About this task: Word for word, transcribe the lines from the one containing "Careers (511, 927)" through the end of the entries, both included, and nothing else.

Study material:
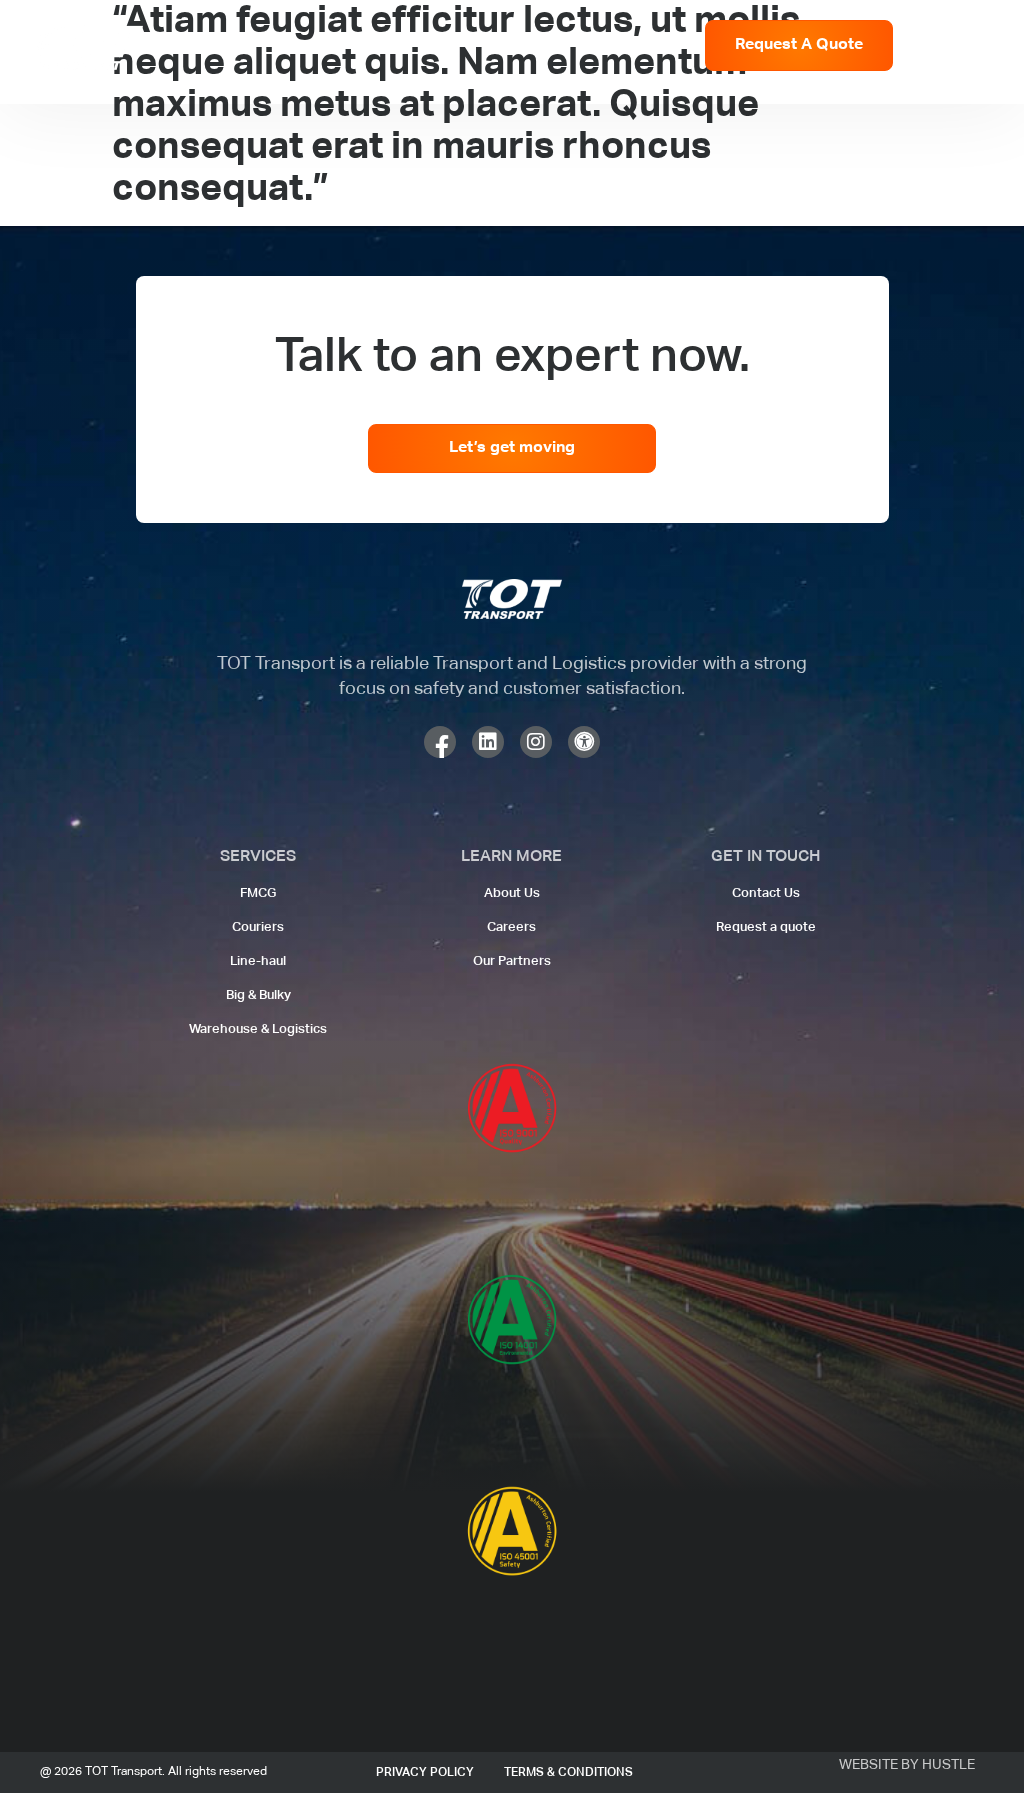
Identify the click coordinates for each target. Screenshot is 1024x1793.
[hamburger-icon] (974, 48)
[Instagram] (536, 742)
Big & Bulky (258, 995)
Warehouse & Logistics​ (258, 1029)
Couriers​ (258, 927)
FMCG (258, 893)
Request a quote (766, 927)
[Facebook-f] (440, 742)
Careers (511, 927)
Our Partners (512, 961)
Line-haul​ (258, 961)
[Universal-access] (584, 742)
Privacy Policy (425, 1773)
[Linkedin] (488, 742)
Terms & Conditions (568, 1773)
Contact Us (766, 893)
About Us (512, 893)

Your response:
Careers (511, 927)
Our Partners (512, 961)
Line-haul​ (258, 961)
[Universal-access] (584, 742)
Privacy Policy (425, 1773)
[Linkedin] (488, 742)
Terms & Conditions (568, 1773)
Contact Us (766, 893)
About Us (512, 893)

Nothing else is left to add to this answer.